Problem requirements:
Each line of the listing below containing the word "name" should be returned.

Raw data:
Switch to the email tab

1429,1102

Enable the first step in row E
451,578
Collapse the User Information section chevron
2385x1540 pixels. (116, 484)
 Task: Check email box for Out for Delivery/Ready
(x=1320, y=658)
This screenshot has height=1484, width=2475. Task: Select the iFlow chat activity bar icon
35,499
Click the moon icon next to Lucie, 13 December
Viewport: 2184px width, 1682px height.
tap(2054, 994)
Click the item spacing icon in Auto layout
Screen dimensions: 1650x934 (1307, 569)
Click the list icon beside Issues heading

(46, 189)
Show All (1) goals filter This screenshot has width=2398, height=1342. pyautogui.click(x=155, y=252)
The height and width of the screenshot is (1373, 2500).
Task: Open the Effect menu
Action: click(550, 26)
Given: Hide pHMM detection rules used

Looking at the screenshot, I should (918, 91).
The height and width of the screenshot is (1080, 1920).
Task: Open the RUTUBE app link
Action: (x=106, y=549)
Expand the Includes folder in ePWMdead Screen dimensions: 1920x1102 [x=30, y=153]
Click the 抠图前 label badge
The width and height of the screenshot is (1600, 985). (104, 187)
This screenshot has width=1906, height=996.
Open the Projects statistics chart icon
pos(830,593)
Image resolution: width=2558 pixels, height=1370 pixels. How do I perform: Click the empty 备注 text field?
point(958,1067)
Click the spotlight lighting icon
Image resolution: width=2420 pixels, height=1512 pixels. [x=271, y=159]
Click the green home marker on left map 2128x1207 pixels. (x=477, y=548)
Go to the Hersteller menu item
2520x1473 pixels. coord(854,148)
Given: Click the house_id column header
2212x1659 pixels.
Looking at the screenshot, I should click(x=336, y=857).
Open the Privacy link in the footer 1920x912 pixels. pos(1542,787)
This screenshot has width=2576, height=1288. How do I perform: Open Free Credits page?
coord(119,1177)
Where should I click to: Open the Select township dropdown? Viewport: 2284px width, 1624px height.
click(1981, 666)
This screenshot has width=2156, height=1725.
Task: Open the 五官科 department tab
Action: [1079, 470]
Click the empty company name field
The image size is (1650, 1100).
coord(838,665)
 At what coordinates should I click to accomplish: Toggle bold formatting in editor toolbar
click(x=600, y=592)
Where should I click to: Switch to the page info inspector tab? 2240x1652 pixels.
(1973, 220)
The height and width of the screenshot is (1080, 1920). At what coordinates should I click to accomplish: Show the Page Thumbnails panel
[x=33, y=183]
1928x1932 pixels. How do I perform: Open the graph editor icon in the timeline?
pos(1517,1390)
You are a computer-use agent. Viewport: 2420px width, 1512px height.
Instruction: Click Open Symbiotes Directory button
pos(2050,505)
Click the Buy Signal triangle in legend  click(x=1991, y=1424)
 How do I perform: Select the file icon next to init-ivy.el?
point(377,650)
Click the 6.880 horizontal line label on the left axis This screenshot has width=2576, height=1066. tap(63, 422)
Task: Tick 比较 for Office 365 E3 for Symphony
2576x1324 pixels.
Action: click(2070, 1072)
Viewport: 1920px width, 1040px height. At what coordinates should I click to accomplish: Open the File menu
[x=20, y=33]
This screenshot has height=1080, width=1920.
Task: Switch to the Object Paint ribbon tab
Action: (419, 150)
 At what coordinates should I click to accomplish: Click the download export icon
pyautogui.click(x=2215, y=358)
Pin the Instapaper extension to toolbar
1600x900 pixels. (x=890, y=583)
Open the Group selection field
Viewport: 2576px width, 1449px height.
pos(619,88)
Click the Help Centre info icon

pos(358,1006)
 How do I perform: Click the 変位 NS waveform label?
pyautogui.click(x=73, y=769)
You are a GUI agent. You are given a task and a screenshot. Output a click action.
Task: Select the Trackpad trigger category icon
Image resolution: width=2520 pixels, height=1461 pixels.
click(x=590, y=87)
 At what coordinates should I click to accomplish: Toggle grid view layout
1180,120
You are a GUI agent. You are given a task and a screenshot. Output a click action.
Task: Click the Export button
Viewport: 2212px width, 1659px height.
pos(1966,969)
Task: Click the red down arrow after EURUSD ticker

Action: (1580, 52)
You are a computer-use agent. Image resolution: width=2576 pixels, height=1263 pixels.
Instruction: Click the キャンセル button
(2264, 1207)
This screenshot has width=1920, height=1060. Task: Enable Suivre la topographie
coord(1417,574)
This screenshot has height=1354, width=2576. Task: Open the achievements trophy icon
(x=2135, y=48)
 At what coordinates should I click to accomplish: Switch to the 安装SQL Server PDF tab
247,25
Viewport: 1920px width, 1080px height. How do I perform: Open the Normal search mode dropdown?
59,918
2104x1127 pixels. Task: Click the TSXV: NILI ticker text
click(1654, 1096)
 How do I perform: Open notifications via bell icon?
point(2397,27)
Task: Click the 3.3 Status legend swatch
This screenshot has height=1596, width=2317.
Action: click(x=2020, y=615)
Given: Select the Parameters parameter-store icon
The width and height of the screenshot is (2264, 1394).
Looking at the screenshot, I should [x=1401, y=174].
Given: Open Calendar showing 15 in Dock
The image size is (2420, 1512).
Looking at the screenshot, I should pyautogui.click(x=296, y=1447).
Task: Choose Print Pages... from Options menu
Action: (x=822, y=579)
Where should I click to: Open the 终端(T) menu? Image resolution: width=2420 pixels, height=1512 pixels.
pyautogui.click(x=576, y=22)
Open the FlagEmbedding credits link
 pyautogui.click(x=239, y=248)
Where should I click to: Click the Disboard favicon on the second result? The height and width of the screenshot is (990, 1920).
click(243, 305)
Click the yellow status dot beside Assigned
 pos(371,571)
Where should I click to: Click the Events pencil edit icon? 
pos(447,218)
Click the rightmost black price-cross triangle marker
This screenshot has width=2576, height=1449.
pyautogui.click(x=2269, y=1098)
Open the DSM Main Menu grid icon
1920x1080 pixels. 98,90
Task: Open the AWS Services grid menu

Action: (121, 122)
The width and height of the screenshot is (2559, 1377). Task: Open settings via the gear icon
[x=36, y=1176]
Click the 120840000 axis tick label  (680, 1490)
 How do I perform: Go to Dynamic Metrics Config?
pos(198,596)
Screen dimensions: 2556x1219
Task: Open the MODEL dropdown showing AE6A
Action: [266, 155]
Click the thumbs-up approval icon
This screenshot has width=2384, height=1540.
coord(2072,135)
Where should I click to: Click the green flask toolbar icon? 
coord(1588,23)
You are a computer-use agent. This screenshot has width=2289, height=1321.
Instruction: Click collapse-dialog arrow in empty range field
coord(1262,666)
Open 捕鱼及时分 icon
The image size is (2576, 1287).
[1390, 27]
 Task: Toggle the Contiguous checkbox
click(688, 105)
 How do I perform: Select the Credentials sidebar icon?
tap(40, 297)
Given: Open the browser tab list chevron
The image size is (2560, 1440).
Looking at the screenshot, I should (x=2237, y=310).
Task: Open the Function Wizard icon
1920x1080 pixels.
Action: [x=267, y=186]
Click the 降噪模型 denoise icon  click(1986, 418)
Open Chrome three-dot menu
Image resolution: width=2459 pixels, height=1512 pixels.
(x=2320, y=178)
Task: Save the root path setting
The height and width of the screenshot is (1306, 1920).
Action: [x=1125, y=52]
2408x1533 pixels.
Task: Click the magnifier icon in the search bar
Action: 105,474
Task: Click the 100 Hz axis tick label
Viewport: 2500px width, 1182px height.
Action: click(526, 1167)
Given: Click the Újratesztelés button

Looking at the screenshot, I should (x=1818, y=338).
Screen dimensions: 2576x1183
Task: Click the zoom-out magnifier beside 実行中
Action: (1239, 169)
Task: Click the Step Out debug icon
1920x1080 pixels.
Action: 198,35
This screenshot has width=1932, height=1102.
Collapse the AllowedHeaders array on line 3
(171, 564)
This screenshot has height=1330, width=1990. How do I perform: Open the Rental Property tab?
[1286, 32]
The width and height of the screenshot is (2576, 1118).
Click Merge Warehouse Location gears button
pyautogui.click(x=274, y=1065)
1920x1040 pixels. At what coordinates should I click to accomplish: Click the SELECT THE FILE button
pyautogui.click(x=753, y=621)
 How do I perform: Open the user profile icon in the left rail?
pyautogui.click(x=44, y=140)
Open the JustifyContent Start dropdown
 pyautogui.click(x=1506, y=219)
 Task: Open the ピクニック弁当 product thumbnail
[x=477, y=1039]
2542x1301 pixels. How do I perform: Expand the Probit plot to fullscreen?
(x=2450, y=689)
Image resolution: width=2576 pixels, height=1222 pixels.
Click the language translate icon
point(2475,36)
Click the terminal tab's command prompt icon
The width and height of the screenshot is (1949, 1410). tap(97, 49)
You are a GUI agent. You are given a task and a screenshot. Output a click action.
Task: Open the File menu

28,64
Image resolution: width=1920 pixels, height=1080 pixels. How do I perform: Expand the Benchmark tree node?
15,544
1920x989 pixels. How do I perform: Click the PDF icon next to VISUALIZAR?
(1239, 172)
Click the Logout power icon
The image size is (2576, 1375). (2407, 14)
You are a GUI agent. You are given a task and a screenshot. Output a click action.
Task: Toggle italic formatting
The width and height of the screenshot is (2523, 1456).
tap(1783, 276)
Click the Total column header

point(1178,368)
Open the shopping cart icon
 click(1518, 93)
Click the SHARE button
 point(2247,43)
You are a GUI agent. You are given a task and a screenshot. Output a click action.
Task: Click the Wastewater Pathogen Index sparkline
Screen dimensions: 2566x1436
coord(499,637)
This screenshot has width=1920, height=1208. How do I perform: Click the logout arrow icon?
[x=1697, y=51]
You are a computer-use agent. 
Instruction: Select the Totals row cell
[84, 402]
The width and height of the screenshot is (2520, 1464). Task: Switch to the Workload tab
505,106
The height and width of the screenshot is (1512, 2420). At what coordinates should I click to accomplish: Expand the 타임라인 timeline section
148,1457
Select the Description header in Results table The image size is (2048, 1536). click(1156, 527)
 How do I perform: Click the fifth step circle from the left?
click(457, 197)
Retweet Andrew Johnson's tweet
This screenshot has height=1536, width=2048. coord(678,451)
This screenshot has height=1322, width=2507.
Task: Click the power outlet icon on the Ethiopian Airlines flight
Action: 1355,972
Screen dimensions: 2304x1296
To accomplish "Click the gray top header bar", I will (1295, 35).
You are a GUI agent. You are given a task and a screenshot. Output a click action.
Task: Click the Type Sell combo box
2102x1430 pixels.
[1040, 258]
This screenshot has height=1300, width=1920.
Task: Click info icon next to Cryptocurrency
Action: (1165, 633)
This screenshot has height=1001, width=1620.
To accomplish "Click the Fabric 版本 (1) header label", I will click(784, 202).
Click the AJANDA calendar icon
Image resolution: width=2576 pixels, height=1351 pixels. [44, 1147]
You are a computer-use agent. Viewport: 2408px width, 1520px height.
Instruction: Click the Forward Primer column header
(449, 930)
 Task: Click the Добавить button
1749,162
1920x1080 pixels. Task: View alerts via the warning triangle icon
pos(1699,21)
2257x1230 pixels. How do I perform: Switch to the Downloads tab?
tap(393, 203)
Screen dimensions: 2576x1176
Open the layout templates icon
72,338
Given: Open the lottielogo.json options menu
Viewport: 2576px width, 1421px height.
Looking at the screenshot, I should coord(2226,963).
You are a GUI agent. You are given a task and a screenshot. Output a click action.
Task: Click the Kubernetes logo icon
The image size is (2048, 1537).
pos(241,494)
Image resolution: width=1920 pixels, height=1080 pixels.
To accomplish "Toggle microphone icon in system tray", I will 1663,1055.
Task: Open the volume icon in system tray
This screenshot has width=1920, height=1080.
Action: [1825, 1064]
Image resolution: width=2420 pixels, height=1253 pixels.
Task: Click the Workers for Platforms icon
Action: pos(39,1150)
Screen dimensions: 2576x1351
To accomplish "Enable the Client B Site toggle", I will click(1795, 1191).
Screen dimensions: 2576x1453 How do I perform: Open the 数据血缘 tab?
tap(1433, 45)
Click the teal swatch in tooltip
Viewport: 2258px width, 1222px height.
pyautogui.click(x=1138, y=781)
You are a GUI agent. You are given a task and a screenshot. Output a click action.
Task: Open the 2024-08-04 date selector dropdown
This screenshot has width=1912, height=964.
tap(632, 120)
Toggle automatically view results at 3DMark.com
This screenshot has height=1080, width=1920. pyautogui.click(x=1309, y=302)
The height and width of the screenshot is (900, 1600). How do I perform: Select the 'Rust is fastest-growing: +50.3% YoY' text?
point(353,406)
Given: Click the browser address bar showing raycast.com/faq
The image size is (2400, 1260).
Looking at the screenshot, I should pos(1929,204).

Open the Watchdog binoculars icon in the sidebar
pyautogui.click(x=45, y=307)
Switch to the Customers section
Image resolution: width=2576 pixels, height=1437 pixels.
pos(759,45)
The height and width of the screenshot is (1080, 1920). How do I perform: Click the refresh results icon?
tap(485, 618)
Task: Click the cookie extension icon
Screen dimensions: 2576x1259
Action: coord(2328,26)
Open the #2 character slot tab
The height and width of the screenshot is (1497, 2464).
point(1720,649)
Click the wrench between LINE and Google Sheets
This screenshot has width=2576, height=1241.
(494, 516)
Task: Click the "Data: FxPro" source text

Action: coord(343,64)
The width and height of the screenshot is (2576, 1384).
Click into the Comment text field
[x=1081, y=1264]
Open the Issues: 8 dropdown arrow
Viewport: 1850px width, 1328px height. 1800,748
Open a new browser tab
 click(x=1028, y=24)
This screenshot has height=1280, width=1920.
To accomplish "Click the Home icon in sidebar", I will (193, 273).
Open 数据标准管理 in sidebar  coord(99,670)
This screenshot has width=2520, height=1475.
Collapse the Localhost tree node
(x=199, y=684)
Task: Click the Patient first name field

Final answer:
Click the empty company name field
Task: Click the Patient first name field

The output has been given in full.